((

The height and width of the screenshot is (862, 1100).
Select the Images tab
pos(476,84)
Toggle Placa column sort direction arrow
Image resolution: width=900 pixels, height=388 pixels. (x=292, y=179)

))

**Problem to solve**
Word for word, restate each line of the material.

**Result for this task**
The height and width of the screenshot is (862, 1100).
Select the Images tab
pos(476,84)
Toggle Placa column sort direction arrow
Image resolution: width=900 pixels, height=388 pixels. (x=292, y=179)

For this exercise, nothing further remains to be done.